INFORMATION GIVEN:
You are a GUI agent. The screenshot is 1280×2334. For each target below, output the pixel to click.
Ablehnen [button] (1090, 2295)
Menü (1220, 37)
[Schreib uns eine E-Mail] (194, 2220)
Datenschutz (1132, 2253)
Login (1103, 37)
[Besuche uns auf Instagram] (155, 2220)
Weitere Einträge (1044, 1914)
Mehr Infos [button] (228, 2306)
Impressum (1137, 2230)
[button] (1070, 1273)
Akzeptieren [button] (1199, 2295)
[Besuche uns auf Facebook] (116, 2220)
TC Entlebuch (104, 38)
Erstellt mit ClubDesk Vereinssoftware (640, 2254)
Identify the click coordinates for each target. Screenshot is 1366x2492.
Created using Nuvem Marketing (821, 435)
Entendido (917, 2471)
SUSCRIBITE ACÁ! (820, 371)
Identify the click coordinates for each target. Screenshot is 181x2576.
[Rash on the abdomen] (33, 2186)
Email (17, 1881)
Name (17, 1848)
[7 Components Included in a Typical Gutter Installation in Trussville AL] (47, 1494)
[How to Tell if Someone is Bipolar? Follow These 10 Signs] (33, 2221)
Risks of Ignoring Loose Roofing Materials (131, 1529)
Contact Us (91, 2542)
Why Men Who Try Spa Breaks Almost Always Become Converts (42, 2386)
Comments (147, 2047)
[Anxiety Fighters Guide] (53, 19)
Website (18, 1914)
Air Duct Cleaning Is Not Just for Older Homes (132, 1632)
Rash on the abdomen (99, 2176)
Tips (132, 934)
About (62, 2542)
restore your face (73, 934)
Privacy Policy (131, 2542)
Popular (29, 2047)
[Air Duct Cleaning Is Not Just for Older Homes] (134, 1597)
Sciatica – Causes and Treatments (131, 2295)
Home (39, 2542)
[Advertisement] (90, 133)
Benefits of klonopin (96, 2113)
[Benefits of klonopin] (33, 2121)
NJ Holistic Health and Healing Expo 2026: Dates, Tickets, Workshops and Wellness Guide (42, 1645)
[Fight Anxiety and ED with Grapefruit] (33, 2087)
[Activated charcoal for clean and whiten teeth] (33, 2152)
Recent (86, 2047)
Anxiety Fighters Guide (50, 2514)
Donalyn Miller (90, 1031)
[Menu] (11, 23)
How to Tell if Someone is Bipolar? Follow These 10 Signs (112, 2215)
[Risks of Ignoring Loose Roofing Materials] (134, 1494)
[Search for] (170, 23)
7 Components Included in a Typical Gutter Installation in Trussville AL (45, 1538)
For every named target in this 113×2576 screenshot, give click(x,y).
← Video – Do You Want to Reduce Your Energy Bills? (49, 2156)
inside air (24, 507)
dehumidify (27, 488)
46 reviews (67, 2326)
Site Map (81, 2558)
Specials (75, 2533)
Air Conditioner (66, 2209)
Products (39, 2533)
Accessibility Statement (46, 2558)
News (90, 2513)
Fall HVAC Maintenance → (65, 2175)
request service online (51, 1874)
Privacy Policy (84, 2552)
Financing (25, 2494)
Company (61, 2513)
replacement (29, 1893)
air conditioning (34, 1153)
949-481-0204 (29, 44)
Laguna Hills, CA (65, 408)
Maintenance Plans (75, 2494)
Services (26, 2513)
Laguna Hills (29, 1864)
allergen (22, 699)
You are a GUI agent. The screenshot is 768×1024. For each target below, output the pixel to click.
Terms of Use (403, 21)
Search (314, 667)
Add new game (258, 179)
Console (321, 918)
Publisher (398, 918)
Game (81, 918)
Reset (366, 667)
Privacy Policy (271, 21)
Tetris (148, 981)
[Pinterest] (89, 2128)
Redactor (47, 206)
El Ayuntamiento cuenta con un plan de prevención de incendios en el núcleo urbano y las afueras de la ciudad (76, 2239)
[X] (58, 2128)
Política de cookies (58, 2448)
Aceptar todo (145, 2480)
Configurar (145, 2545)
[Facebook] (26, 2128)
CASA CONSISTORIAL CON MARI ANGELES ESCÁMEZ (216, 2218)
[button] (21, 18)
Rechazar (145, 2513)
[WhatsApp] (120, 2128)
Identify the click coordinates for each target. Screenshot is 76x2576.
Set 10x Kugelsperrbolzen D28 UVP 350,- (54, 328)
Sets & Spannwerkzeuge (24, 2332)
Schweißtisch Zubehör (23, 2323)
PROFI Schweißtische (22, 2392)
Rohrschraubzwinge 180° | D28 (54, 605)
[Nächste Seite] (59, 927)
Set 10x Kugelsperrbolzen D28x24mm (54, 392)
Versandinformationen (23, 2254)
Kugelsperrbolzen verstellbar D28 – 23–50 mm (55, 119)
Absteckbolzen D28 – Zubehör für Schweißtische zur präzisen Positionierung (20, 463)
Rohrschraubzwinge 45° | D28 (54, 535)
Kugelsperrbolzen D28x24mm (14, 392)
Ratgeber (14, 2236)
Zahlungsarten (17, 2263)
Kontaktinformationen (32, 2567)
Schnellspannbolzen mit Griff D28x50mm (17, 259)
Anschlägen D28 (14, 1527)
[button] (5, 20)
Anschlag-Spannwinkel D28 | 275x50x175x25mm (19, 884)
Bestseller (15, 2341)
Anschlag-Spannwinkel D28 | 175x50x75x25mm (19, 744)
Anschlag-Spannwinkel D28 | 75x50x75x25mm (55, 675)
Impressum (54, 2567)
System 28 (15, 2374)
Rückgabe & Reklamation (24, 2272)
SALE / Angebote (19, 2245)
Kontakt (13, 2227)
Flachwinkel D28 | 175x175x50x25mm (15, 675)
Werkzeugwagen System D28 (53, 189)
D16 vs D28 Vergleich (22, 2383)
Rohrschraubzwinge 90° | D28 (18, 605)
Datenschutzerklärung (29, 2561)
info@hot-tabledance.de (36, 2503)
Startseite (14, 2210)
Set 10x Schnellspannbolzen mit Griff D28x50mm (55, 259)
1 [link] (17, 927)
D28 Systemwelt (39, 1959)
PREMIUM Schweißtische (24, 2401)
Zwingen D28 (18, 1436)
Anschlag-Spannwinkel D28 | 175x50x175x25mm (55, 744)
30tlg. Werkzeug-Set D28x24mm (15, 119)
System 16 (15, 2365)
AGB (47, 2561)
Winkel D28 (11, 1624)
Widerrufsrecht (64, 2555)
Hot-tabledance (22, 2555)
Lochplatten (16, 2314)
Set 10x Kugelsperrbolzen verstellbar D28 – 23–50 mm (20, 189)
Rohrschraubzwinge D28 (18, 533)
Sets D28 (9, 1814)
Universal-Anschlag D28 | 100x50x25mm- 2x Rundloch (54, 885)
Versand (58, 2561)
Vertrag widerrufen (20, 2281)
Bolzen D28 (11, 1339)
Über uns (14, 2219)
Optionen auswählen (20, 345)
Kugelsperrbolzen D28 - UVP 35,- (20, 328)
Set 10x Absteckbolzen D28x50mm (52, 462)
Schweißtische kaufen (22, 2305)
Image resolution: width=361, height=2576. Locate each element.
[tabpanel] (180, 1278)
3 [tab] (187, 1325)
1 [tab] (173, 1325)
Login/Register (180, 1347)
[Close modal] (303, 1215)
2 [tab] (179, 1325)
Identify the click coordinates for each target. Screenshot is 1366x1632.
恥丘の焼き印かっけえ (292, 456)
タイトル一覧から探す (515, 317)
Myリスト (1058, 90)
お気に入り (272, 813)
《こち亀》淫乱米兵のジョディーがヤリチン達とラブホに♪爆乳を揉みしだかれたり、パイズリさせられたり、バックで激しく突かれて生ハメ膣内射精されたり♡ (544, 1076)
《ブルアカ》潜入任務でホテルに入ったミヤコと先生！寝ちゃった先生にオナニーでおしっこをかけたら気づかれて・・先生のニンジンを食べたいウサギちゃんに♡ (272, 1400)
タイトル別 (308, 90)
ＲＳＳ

HOW TO COMPLETE THIS TASK:
What lines in the material above hold the string "Included"? List them.

SOLVED PROBLEM:
[7 Components Included in a Typical Gutter Installation in Trussville AL] (47, 1494)
7 Components Included in a Typical Gutter Installation in Trussville AL (45, 1538)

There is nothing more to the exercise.